Evan observaba a Gabriel. Parecía no haber dormido. Parecía nervioso, como un hombre que necesitase un buen trago de whisky. Reflexionó que nada ganaba con el silencio, al menos no ahora.
Así que le contó la llamada urgente de su madre, el viaje a Austin y el ataque en la cocina. Gabriel no hizo preguntas. Cuando Evan acabó, Gabriel acercó una silla a los pies de la cama y se sentó. Frunció el ceño, como si pensase en un plan de acción.
–Quiero saber exactamente quién eres -dijo Evan.
–Te diré quién soy. Y luego te diré quién eres tú.
–Yo sé quién soy.
–¿De verdad? No lo creo, Evan. – Gabriel negó con la cabeza-. Yo diría que tuviste una infancia sobreprotegida, pero eso sería una broma de mal gusto.
–Yo cumplí mi promesa. Manten tú la tuya.
Gabriel se encogió de hombros.
–Soy el dueño de una empresa de seguridad privada. Tu madre me contrató para sacaros a salvo a ti y a ella de Austin y llevaros hasta tu padre. Está claro que tu madre se equivocó y tendió la mano a la gente equivocada. Lo siento. No pude salvarla.
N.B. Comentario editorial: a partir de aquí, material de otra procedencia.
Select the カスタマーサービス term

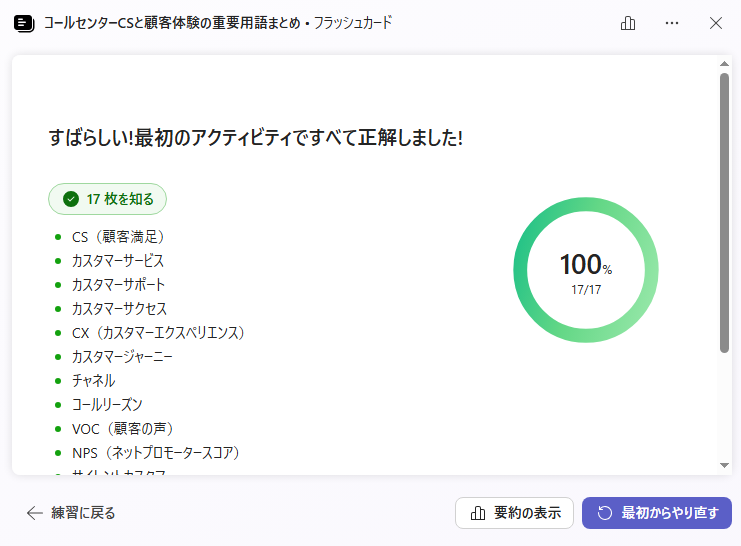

Así que sabía quién era su padre.
–Intenta recordar cuando te atacaron -continuó Gabriel-. Estuviste inconsciente, al menos durante los minutos entre el momento en que te golpearon y cuando te colgaron.
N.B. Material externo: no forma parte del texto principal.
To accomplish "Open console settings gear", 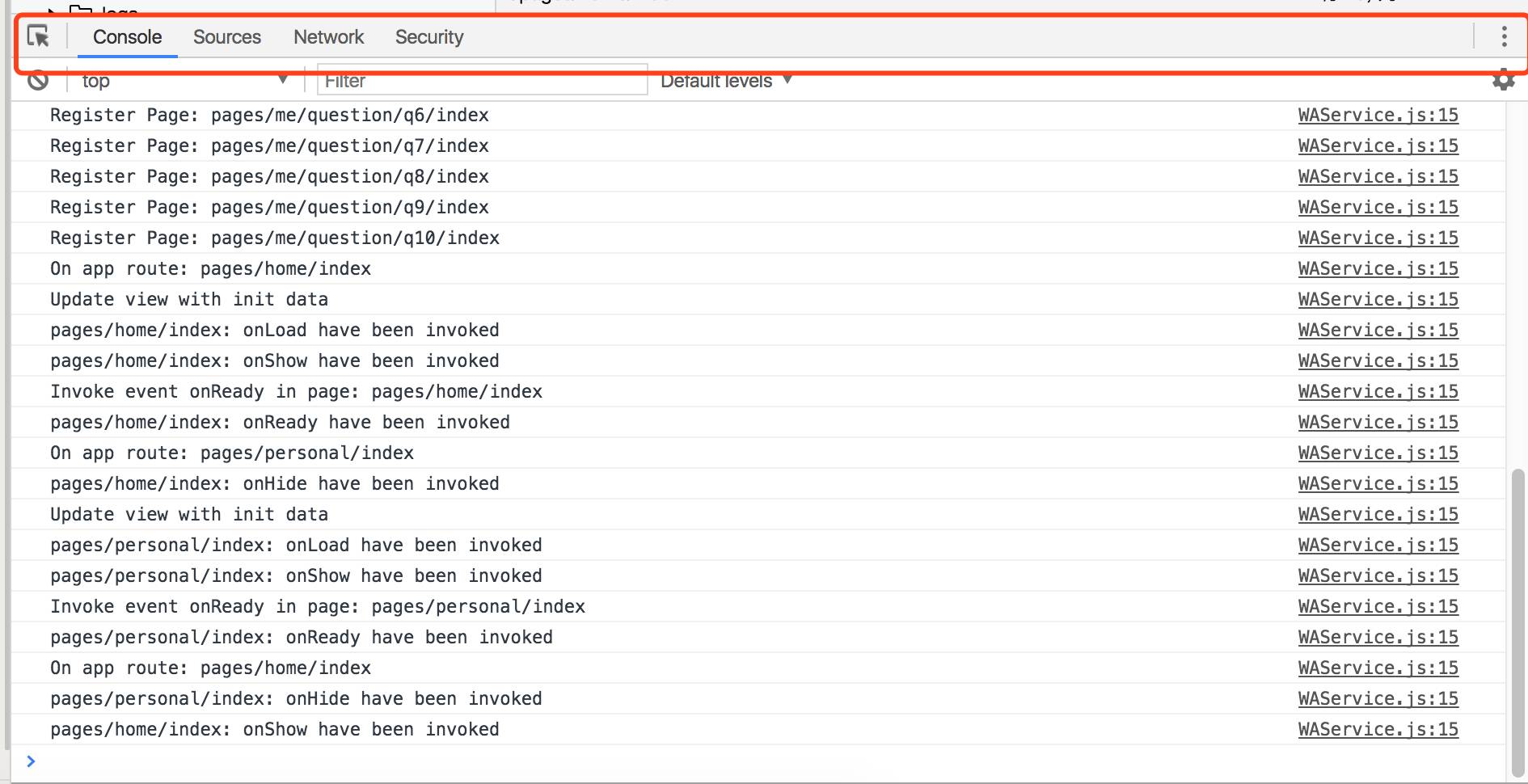I will pyautogui.click(x=1503, y=80).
–No sé cuánto tiempo. ¿Qué importa eso?
–Porque los asesinos podrían haber cogido los archivos que te mencioné. De tu ordenador, o del de tu madre.
–No podían estar en mi ordenador… -De pronto, recordó que le había comentado a Durless que los asesinos habían estado tecleando en su ordenador-. Es cierto, estuvieron buscando algo en mi ordenador. Dijeron algo así como… -Intentó deshacerse de la neblina que aún envolvía su memoria-. Algo como «Todo borrado».
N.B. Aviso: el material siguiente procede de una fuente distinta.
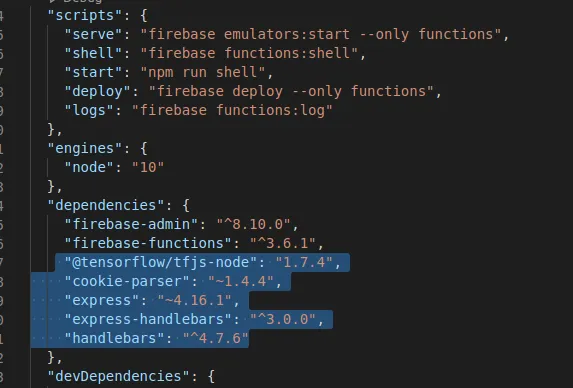Click the "cookie-parser" dependency name

[x=126, y=281]
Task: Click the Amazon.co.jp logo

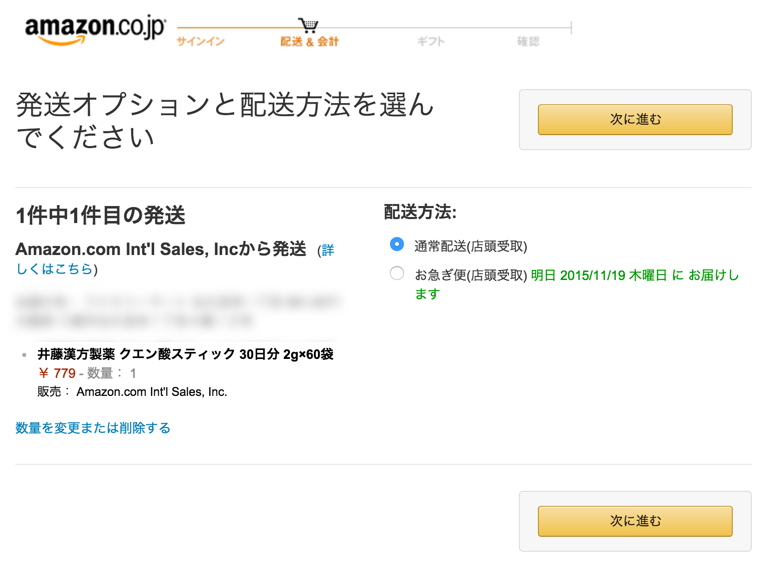Action: [x=95, y=29]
Esperó para ver si Gabriel añadía algo.
–Tu madre te mandó los archivos por correo electrónico.
¿Por correo electrónico? Claro: su madre le había mandado aquellos archivos de música para su banda sonora la noche anterior, muy tarde, antes de llamar. Pero eran simples archivos de música; los había escuchado de camino a Austin. Nada fuera de lo normal. No había puesto nada extraño en el correo electrónico que le mandó. Sin embargo, no se lo había mencionado a Gabriel cuando le relató los acontecimientos del viernes por la mañana; no le habían parecido importantes comparados con las cosas terribles que habían ocurrido ayer.